Texte fourni
━━━━━━━━━━━━━━━━━━━━

Mme Robinson a rappelé que l'un des principes fondamentaux des situations de conflit est que la réponse doit être proportionnée à la menace, qu'il convient d'éviter toute victime civile et de respecter les droits de l'homme et le droit humanitaire international. Toute résolution du conflit devra inclure un programme de reconstruction des infrastructures, de restauration de la vie économique et d'établissement de la stabilité à long terme. Des solutions négociées et pacifiques doivent être trouvées, a déclaré Mme Robinson.
Soulignant que le Gouvernement russe souhaite obtenir davantage d'aide humanitaire de la part de la communauté internationale, elle a indiqué qu'elle soulèverait cette question demain lorsqu'elle rencontrera le Secrétaire général et les chefs des institutions des Nations Unies à Rome. On comprendra que la principale préoccupation des institutions humanitaires est la sécurité, a ajouté la Haut-Commissaire.
Pour la Commission des droits de l'homme, a poursuivi la Haut-Commissaire, la question la plus urgente concerne la pertinence et la crédibilité de la réponse des autorités russes à l'ampleur des allégations de violations massives des droits de l'homme. Certaines enquêtes ont certes été commencées mais Mme Robinson estime qu'une réponse différente est nécessaire. C'est pourquoi, dans ses discussions d'hier avec le Ministre des affaires étrangères, M. Igor Ivanov, elle a encourager le gouvernement à établir, conformément aux normes internationalement reconnues, une commission nationale indépendante d'enquête sur les graves allégations qui ont d'ores et déjà été portées à mon attention.
S'agissant de la réponse qu'il convient d'apporter au niveau international, a poursuivi Mme Robinson, *ðc'est sans aucune hésitation que je peux affirmer que l'ampleur des graves allégations de violations massives des droits de l'homme méritent l'attention et la préoccupation internationales+ð. À cet égard, elle a rappelé que, récemment, dans le contexte d'une autre situation urgente, la Commission a apporté son appui à la fois à une commission nationale d'enquête et à une commission internationale d'enquête. Des visites de rapporteurs et de représentants spéciaux figurent parmi les mesures qui pourraient être envisagées afin d'obtenir une meilleure évaluation des faits. Il revient à la Commission d'envisager un rôle éventuel pour tout autre mécanisme.

━━━━━━━━━━━━━━━━━━━━

Données fournies
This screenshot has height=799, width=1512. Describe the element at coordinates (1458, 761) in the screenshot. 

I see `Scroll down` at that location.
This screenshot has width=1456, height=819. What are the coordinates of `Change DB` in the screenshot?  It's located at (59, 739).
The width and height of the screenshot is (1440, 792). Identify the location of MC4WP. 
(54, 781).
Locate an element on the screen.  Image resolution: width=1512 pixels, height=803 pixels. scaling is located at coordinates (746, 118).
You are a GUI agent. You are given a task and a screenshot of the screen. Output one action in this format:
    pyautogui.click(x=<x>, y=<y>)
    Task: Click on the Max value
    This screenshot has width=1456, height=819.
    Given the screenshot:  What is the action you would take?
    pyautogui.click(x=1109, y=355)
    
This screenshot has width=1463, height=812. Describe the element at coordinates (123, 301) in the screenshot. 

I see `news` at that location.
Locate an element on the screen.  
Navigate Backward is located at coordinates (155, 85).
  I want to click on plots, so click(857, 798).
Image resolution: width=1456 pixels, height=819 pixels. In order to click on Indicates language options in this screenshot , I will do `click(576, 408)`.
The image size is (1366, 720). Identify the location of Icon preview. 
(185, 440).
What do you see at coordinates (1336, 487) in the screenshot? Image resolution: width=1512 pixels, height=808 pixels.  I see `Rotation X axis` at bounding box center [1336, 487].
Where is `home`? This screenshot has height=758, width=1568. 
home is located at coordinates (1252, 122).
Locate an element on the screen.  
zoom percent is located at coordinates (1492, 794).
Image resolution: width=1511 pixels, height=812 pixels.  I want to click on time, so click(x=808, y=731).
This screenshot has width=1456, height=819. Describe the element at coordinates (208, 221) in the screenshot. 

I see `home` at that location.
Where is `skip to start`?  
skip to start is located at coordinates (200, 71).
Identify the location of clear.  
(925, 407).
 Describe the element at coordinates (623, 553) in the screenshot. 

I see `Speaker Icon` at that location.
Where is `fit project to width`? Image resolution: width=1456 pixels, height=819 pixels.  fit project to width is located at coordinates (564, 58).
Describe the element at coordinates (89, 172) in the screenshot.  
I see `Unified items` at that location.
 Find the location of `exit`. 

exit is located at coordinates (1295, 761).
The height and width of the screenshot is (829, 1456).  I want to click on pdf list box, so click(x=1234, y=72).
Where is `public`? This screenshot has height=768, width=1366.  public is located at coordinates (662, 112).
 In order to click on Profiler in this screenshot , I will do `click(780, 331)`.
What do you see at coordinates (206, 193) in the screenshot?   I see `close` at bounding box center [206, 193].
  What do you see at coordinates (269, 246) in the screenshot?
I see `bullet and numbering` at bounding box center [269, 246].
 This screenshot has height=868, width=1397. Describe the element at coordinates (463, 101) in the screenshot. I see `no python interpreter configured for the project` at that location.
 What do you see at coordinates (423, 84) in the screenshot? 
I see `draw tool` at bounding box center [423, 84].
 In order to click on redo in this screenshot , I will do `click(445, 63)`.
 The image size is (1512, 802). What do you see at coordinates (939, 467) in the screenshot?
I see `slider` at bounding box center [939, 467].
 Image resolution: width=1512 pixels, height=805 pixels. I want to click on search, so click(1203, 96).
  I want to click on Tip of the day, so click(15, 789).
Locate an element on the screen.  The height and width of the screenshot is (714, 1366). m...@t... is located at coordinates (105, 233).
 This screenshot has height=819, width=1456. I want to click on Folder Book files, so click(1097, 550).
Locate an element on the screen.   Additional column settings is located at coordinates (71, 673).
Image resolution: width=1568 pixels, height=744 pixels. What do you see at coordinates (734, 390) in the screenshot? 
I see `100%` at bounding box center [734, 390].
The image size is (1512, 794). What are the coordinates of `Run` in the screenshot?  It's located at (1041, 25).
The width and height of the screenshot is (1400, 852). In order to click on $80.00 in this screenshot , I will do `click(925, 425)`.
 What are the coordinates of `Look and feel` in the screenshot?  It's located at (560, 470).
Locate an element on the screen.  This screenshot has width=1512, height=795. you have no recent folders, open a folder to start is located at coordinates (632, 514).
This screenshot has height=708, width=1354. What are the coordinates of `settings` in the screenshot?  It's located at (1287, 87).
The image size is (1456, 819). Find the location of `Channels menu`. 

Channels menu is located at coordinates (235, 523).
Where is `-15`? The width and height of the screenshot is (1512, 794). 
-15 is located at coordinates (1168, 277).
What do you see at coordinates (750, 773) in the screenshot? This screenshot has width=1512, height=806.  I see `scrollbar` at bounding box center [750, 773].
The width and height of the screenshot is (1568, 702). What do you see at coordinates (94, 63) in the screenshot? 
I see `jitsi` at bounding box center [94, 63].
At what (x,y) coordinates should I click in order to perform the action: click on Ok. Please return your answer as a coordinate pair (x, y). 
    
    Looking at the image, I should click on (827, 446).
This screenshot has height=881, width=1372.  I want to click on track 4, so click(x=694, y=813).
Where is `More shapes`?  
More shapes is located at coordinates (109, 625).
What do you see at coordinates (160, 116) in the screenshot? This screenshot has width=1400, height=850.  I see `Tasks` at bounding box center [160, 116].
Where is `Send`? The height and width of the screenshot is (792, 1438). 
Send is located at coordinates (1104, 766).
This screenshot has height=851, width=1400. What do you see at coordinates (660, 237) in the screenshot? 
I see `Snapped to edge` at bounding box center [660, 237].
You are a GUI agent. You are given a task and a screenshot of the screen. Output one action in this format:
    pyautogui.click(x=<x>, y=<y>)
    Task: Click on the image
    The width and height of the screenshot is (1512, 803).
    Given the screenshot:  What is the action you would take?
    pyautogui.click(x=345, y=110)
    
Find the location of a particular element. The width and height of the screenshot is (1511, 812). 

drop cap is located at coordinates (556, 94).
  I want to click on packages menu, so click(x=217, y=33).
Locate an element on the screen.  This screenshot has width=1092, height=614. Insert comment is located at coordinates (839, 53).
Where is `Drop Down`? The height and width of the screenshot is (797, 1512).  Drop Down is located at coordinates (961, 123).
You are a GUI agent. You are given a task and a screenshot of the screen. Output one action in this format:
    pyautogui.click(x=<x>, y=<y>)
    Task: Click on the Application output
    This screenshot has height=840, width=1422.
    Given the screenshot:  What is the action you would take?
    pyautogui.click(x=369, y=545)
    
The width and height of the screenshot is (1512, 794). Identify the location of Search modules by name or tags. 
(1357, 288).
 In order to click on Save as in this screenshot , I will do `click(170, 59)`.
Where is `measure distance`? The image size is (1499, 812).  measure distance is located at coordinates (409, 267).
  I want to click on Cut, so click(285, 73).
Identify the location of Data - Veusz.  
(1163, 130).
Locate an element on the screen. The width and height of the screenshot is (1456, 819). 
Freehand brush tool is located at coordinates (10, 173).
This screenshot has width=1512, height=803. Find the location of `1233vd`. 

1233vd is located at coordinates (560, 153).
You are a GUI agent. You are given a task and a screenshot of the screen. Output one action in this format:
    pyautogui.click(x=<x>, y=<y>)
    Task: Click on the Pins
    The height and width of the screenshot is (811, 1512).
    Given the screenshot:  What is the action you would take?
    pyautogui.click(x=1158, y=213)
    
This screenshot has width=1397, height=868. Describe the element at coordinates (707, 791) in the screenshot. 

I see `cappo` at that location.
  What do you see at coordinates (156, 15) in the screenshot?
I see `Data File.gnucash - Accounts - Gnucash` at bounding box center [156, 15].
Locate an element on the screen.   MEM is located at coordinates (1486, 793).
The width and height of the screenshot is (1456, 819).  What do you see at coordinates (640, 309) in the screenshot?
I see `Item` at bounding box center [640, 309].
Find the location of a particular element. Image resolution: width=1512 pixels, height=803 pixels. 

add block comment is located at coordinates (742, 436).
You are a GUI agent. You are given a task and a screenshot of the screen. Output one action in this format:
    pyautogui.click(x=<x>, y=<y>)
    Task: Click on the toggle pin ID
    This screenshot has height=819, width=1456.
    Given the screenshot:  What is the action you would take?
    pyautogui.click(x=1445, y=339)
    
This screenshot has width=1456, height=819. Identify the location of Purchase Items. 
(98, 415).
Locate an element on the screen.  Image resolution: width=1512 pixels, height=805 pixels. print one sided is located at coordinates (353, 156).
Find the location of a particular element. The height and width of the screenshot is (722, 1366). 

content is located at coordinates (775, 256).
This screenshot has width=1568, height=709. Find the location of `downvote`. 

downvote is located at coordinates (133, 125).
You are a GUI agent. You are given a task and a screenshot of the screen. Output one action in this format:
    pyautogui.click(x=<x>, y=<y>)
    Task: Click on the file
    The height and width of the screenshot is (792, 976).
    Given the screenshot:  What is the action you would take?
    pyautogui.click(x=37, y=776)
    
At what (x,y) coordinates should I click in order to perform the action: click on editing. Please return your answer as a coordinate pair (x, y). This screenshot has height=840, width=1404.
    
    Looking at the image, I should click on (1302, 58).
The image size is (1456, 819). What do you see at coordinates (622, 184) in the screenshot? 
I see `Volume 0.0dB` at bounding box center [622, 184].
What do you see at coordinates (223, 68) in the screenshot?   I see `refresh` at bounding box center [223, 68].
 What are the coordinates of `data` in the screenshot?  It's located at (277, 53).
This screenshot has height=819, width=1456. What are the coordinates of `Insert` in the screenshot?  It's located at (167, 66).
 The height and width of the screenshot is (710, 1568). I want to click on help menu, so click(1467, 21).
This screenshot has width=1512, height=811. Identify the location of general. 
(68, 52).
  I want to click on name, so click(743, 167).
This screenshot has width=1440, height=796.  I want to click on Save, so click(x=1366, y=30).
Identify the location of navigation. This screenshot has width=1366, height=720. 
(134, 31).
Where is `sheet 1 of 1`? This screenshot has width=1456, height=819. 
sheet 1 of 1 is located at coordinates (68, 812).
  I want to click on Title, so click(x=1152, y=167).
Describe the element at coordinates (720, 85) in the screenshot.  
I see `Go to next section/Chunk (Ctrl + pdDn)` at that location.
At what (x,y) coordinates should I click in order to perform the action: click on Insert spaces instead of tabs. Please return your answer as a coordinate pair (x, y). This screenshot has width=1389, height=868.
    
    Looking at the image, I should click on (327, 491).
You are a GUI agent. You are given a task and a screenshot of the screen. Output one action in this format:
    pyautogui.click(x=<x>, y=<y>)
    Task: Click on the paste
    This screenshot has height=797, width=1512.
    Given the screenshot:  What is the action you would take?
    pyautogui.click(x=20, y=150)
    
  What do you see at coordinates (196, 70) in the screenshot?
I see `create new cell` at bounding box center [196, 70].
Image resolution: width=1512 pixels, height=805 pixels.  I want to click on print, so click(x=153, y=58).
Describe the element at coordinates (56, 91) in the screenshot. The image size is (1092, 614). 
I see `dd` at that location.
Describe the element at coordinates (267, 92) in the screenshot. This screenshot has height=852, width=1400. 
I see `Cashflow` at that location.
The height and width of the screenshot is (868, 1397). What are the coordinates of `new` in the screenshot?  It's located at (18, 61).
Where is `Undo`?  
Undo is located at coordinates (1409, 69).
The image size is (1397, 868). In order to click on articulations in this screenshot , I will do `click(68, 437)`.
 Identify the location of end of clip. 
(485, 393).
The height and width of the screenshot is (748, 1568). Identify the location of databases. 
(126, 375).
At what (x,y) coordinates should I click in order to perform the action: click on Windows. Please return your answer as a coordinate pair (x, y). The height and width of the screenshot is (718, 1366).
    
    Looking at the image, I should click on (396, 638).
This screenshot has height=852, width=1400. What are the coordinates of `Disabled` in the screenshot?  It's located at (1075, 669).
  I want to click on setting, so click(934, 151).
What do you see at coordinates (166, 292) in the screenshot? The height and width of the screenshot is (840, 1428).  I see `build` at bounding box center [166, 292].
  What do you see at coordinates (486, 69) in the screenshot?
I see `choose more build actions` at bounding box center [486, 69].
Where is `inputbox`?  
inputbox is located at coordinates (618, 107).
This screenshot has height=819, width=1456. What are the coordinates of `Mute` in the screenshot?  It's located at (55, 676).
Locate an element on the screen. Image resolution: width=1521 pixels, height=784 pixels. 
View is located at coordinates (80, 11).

━━━━━━━━━━━━━━━━━━━━

Objectif
Recopiez sans rien changer le passage du texte fourni qui va de « Soulignant que le » jusqu'à « ajouté la Haut-Commissaire. » inclus.

Réponse attendue
Soulignant que le Gouvernement russe souhaite obtenir davantage d'aide humanitaire de la part de la communauté internationale, elle a indiqué qu'elle soulèverait cette question demain lorsqu'elle rencontrera le Secrétaire général et les chefs des institutions des Nations Unies à Rome. On comprendra que la principale préoccupation des institutions humanitaires est la sécurité, a ajouté la Haut-Commissaire.